Survey shows that Hong Kong’s business environment and competitiveness are top concerns for business community
Videos in Cantonese:
A consolidated surplus of HK$70.8 billion for FY2014/15 is expected
Business community's concern on environmental protection
The promotion of aviation financing and leasing industry
For the third consecutive year, PwC surveys senior executives before the budget announcement
Hong Kong, 10 Feb 2015 - A survey by PwC has shown that nearly seven out of ten (67%) senior executives rank Hong Kong’s business environment and its competitiveness as their top concerns. Close to half (47%) of respondents believe that the opportunities and challenges brought by the Free Trade Zones (FTZs) in mainland China are crucial for these two areas.
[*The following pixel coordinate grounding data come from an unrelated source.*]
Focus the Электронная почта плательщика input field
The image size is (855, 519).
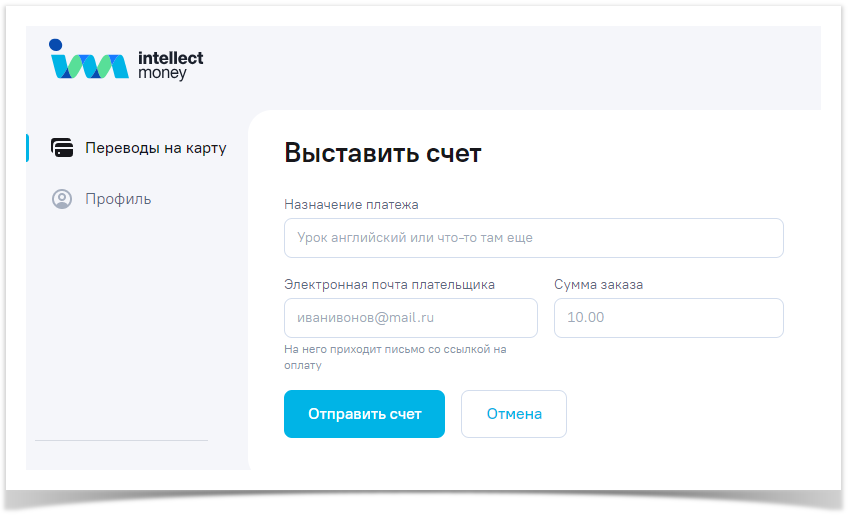410,318
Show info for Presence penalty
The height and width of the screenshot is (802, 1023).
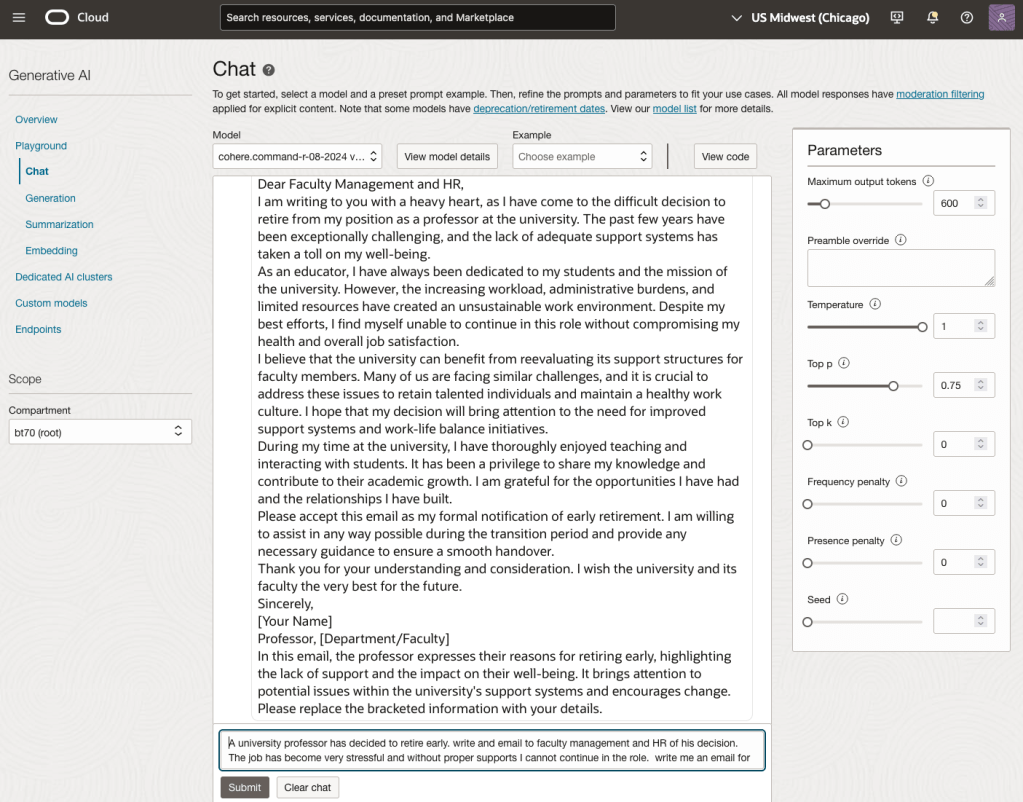896,540
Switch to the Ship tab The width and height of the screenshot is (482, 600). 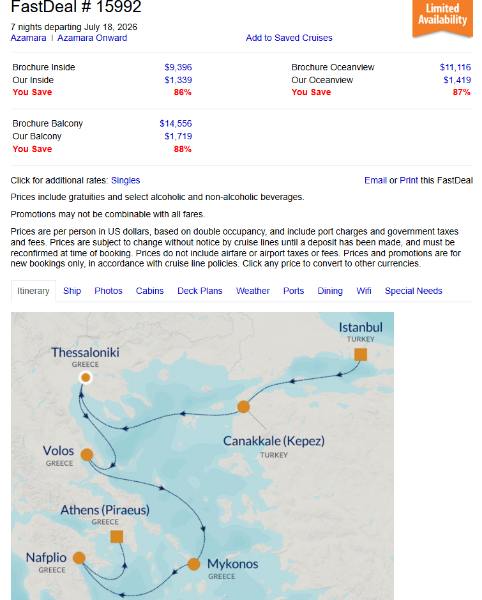[x=72, y=291]
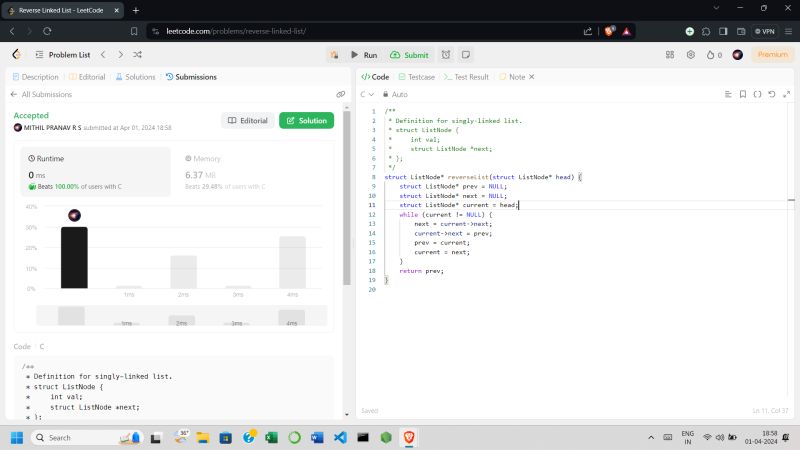Switch to the Testcase tab
This screenshot has width=800, height=450.
pyautogui.click(x=416, y=77)
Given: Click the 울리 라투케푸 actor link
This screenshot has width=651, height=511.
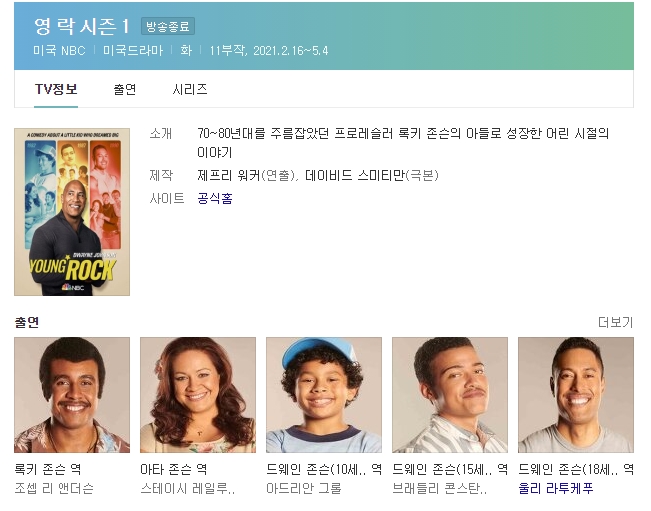Looking at the screenshot, I should point(556,488).
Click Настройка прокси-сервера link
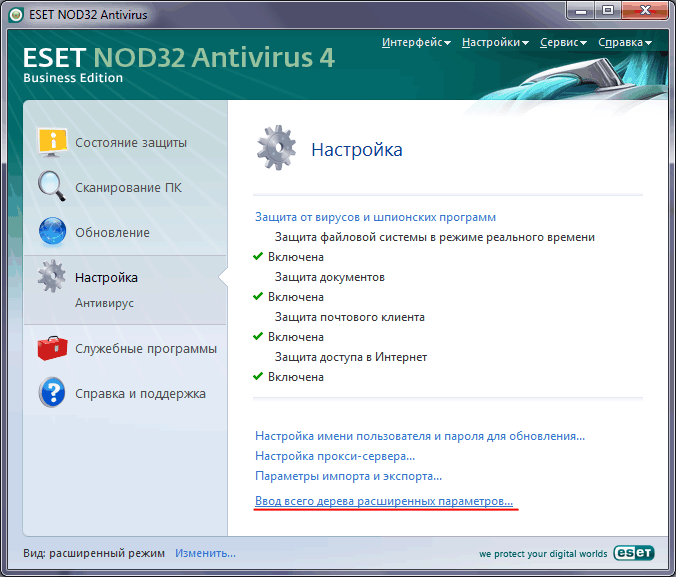Viewport: 676px width, 577px height. 335,456
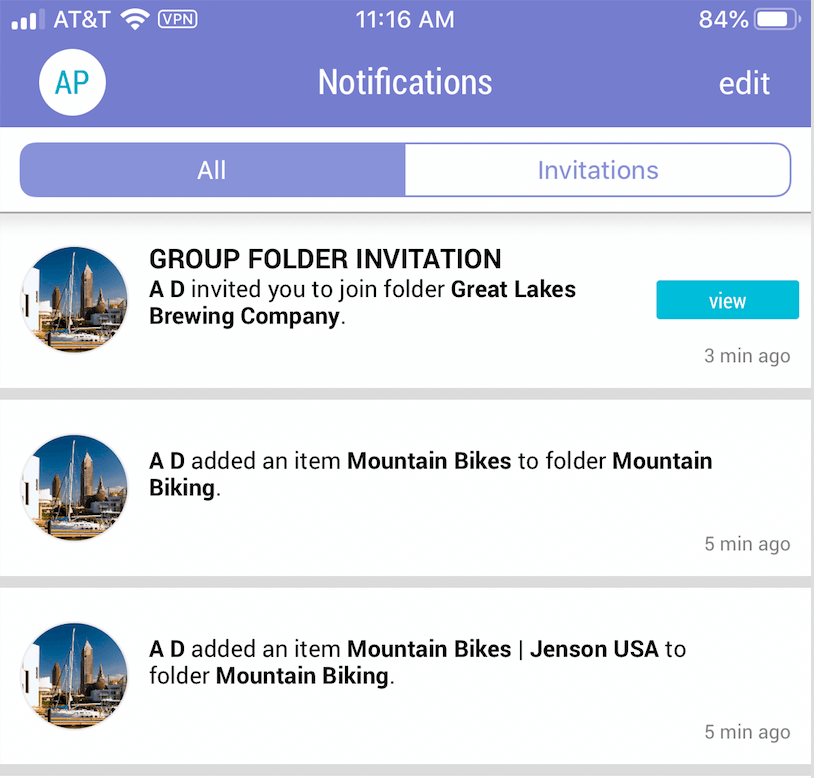Switch to the Invitations tab
Image resolution: width=814 pixels, height=778 pixels.
point(597,169)
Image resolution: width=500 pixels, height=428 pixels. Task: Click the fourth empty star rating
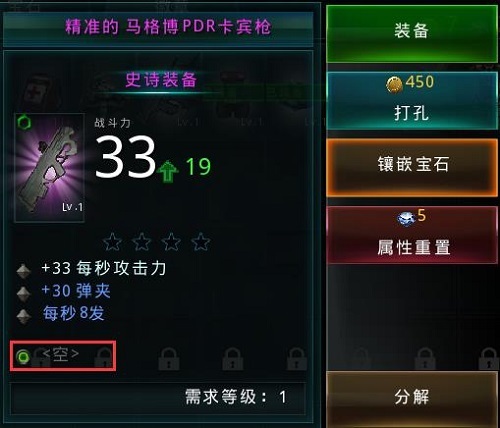click(x=201, y=242)
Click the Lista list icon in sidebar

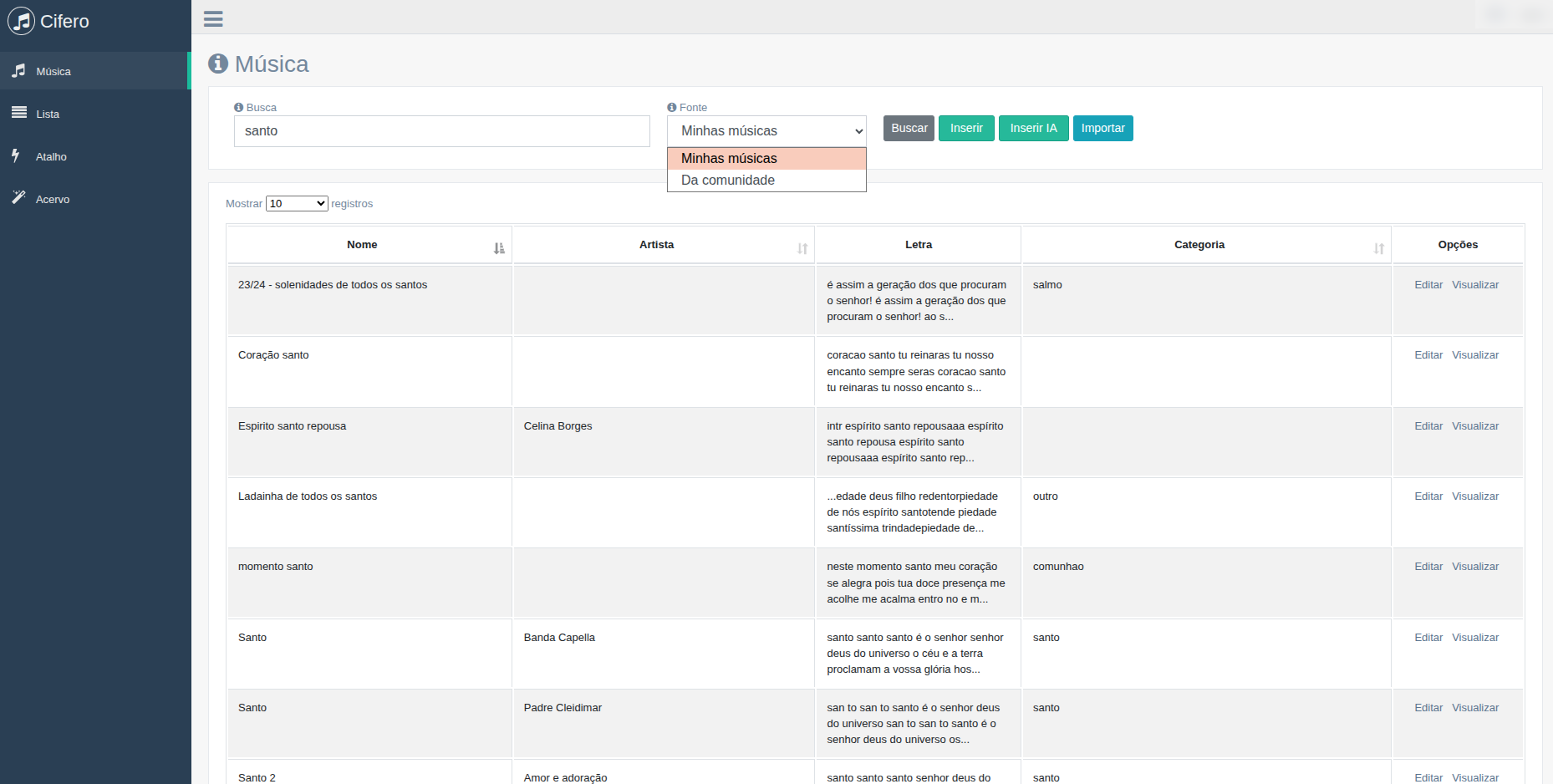(19, 113)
For the third consecutive year, PwC has surveyed its clients in the run-up to the Hong Kong Budget in order to identify what issues across Hong Kong society as a whole are demanding their attention. This year’s survey collected 236 responses between 26 January and 9 February, with the majority of respondents being senior executives.
This year’s findings show 67% of respondents listing “Hong Kong business environment/competitiveness” as their top concern, followed by “property market / land policy” (23%). These results are broadly in line with PwC’s 2014 survey, when the figures were 63% and 26% respectively.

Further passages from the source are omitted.